Computational Linguistics

Computational linguistics is a field at the intersection of linguistics and computer science concerned with applying methods from the fields of artificial intelligence and machine learning to problems involving language.

Computational linguistics is exceptionally well represented at Penn, both at the Department of Linguistics and at the Department of Computer and Information Science. Weekly meetings, such as "Clunch" (computational linguistics and lunch) and XTAG, for ongoing work in tree adjoining grammar, as well as the Institute for Research in Cognitive Science, provide students and faculty the opportunity to work together and exchange ideas on current research topics. Penn also benefits from its closeness to the Linguistic Data Consortium.

Faculty in computational linguistics often hold joint positions in Linguistics and Computer and Information Science. Aravind Joshi, the inventor of tree adjoining grammar (TAG), has been working with us since the 1950s and has done seminal work in a very wide variety of subfields.

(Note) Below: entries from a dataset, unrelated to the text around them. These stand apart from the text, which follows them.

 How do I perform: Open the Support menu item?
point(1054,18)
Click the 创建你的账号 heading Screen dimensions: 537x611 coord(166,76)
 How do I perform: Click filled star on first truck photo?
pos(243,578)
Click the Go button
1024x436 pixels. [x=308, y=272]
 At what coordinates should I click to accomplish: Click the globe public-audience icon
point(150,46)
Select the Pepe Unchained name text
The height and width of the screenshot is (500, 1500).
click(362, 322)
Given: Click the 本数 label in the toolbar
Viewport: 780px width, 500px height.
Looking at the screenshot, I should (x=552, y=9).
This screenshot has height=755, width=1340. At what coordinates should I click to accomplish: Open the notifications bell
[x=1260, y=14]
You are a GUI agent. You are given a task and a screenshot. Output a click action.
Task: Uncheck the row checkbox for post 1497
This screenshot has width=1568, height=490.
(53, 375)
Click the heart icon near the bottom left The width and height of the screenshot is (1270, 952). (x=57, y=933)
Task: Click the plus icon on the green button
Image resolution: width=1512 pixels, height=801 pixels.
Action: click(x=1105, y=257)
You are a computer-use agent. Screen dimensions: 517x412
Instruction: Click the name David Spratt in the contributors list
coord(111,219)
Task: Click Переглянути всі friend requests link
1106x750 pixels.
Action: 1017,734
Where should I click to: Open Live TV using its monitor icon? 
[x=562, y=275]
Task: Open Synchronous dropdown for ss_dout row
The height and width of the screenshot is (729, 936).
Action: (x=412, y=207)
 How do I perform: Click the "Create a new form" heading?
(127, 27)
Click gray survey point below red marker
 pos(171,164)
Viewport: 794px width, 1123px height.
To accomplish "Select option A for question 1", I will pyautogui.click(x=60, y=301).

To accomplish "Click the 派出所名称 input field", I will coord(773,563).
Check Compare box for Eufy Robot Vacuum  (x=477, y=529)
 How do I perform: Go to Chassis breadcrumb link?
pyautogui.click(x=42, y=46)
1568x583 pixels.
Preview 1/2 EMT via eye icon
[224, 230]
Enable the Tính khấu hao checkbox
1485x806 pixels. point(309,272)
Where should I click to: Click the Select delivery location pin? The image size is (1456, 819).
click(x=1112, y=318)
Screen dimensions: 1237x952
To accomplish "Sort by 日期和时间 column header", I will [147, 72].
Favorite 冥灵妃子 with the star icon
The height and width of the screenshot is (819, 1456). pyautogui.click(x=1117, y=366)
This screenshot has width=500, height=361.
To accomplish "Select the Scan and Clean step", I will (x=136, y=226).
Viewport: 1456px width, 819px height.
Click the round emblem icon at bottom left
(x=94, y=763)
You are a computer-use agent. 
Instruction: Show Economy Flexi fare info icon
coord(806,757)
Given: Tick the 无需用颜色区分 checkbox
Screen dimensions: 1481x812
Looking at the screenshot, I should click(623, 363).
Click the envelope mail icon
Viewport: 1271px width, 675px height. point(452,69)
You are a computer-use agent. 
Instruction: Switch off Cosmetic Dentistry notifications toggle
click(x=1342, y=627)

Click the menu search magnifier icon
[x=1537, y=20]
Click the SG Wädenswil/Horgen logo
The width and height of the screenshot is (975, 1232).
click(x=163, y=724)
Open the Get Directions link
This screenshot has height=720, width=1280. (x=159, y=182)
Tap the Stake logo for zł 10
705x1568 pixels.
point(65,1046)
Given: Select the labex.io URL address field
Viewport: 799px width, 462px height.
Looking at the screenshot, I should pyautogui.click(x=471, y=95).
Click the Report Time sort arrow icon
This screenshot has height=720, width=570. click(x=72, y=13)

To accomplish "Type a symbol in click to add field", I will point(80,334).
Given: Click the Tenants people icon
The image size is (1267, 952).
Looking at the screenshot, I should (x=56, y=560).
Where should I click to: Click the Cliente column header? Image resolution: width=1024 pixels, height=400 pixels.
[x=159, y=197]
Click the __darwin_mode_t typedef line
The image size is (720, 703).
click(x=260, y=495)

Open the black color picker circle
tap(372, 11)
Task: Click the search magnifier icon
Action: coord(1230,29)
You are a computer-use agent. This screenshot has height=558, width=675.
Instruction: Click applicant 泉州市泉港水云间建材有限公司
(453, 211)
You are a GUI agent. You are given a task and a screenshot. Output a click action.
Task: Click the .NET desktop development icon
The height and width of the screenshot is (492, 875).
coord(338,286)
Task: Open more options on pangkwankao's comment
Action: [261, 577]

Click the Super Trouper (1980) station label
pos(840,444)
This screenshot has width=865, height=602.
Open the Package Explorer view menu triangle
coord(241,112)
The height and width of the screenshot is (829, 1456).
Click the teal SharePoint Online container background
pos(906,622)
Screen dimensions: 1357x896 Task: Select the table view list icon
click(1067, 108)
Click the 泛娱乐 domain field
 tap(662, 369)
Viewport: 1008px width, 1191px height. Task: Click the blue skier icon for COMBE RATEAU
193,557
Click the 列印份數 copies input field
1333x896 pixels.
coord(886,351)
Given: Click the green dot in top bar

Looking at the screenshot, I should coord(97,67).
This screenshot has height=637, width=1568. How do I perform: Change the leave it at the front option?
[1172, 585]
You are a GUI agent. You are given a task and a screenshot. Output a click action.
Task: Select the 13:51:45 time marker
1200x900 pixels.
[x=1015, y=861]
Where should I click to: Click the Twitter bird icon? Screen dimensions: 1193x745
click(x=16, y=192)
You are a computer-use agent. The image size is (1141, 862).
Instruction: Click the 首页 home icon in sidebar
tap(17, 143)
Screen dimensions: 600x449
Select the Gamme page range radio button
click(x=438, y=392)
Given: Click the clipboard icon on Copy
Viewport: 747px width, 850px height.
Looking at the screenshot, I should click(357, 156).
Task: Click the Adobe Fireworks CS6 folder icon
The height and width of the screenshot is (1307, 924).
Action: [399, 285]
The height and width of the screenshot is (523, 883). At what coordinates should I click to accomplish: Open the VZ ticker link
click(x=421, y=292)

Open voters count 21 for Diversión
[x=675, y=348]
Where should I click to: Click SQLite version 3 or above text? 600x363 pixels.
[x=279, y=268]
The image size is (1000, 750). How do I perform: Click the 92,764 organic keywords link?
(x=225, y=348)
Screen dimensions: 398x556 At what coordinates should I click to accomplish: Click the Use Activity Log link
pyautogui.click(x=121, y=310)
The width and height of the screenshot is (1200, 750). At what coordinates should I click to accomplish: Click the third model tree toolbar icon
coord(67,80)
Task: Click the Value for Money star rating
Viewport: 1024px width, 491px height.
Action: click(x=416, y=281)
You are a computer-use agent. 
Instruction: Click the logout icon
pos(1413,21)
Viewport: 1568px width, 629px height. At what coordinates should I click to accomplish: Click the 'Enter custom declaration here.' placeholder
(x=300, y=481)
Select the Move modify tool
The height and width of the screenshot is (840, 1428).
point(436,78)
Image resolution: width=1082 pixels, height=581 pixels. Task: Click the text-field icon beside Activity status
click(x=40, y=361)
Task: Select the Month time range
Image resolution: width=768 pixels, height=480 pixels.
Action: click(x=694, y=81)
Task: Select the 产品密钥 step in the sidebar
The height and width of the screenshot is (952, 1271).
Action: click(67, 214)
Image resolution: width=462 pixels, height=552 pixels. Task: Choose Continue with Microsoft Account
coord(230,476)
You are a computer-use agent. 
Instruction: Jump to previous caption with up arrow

Mitch Marcus developed the first computationally tractable parser that reflects the findings of syntactic theory. He also participated in creating the first hand-parsed corpus, the English Penn Treebank, which had a significant impact on the field of computational linguistics. The project has continued ever since, branching out to include a number of other languages (such as Chinese) within the past decade; the Treebank corpora have been used to train automatic taggers and parsers as well as in linguistic research.

Fernando Pereira (Research Director at Google, formerly Penn CIS Professor), whose earlier work highlighted the connections between parsing and deduction, is now a leading figure in the field of machine learning. Those colleagues have devised and teach a full program of courses in computational linguistics which are attended by students from both linguistics and computer science. Robin Clark, Anthony Kroch, Mark Liberman, and other colleagues also teach relevant courses, and the programs in linguistics and computer science have trained large numbers of graduate students with substantial expertise in both areas.

In addition to a secondary appointment in the Computer Science department, Mark Liberman is director of the Linguistic Data Consortium. The LDC constructs online corpora of diverse types in many languages, maintains a digital archive of research papers in computational linguistics, and hosts a variety of seminars and conferences. Liberman has published extensively on the theoretical and practical underpinnings of the LDC's work, especially on the construction of corpora and of formal frameworks for linguistic annotation.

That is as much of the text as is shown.